Required work: Only the text should come through, so restate the listing exactly and drop its images.

----------

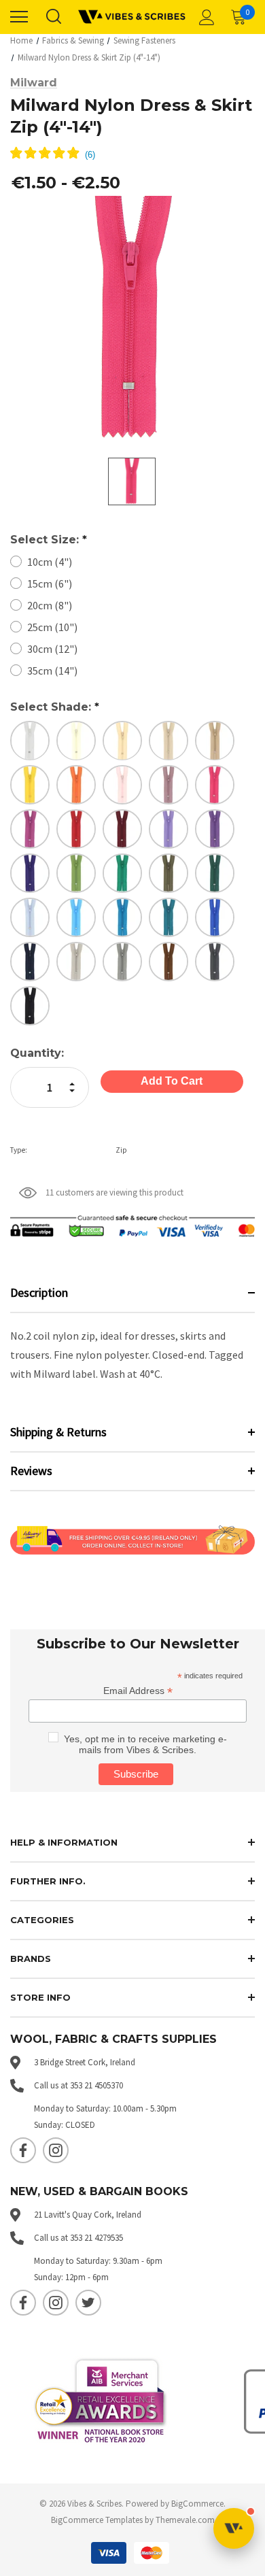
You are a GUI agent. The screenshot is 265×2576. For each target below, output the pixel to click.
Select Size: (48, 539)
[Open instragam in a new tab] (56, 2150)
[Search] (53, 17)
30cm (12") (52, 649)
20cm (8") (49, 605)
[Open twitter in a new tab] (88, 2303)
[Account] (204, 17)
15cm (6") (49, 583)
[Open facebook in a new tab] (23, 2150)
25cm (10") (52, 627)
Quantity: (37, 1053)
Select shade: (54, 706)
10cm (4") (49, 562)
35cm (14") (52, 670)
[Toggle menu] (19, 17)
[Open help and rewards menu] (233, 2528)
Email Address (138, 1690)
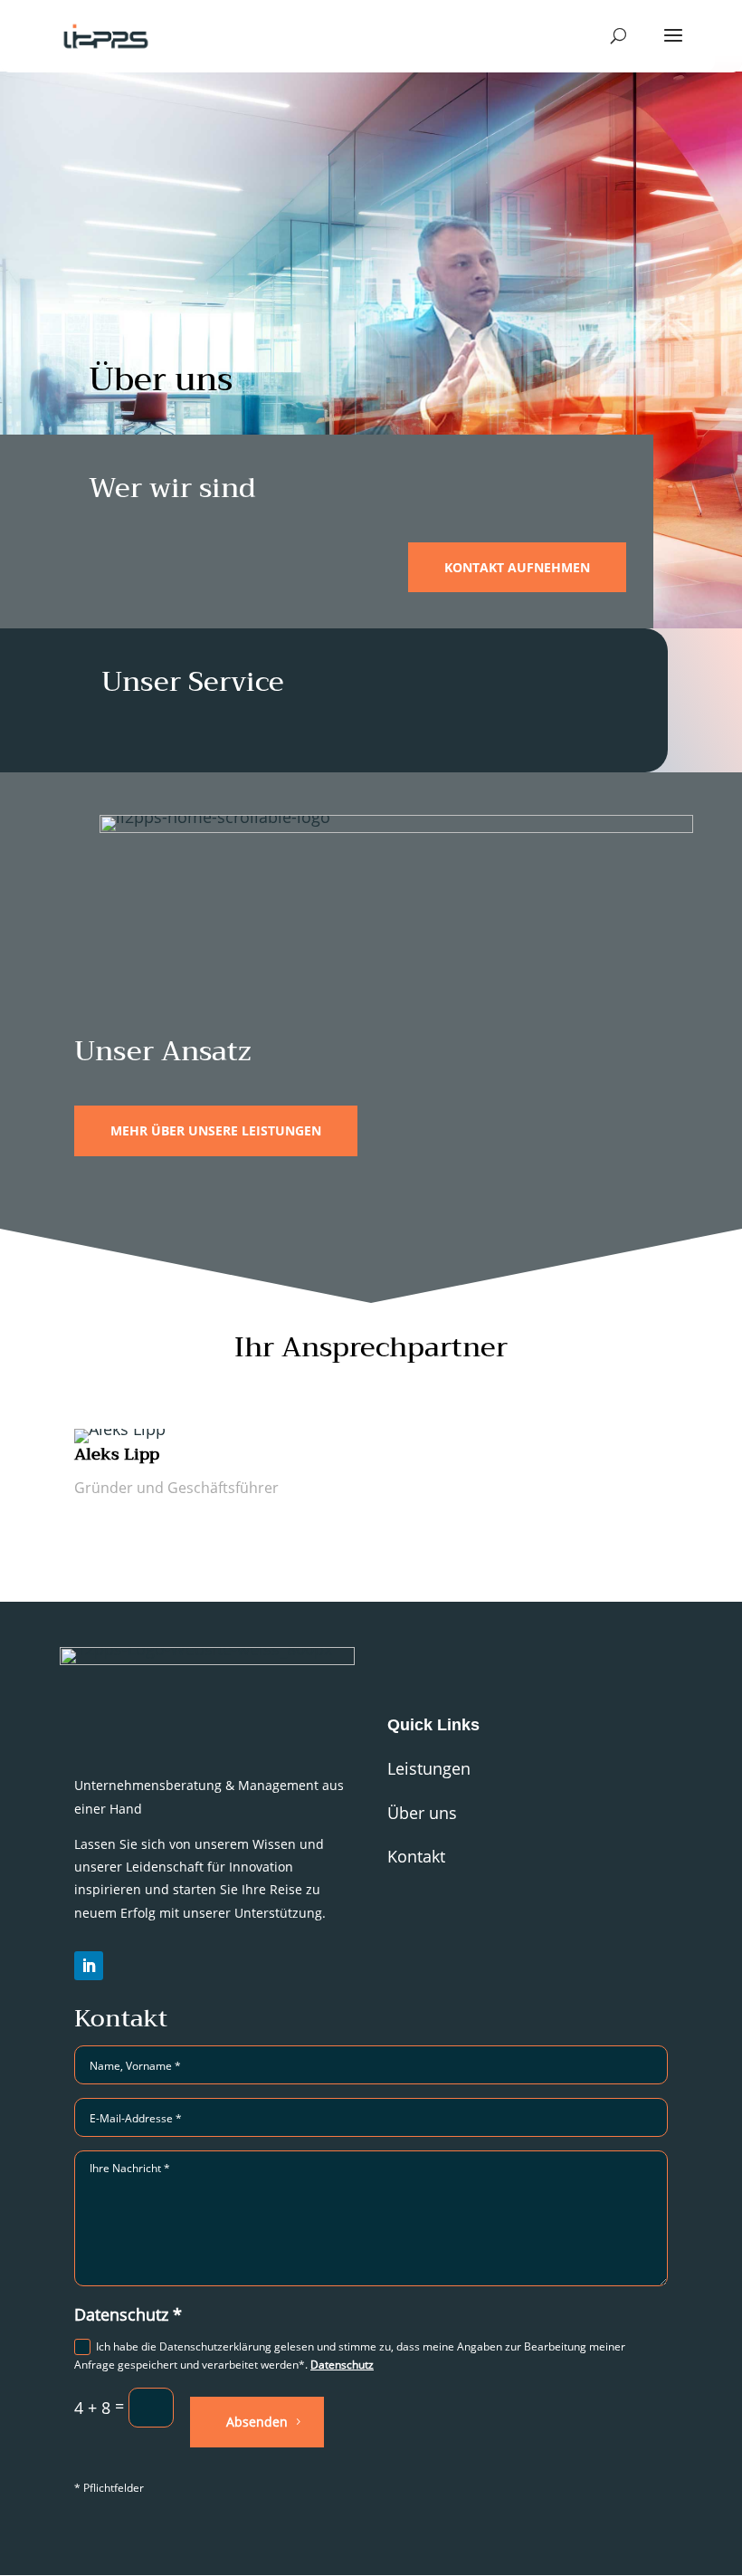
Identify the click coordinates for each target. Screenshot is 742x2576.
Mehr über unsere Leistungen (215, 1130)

----------

Completed task:
You are a GUI agent. The screenshot is 265×2576. For each target below, output the pixel to click.
Select Size: (48, 539)
[Open instragam in a new tab] (56, 2150)
[Search] (53, 17)
30cm (12") (52, 649)
20cm (8") (49, 605)
[Open twitter in a new tab] (88, 2303)
[Account] (204, 17)
15cm (6") (49, 583)
[Open facebook in a new tab] (23, 2150)
25cm (10") (52, 627)
Quantity: (37, 1053)
Select shade: (54, 706)
10cm (4") (49, 562)
35cm (14") (52, 670)
[Toggle menu] (19, 17)
[Open help and rewards menu] (233, 2528)
Email Address (138, 1690)
Identify the click coordinates for each target. Screenshot is 742x2576.
Mehr über unsere Leistungen (215, 1130)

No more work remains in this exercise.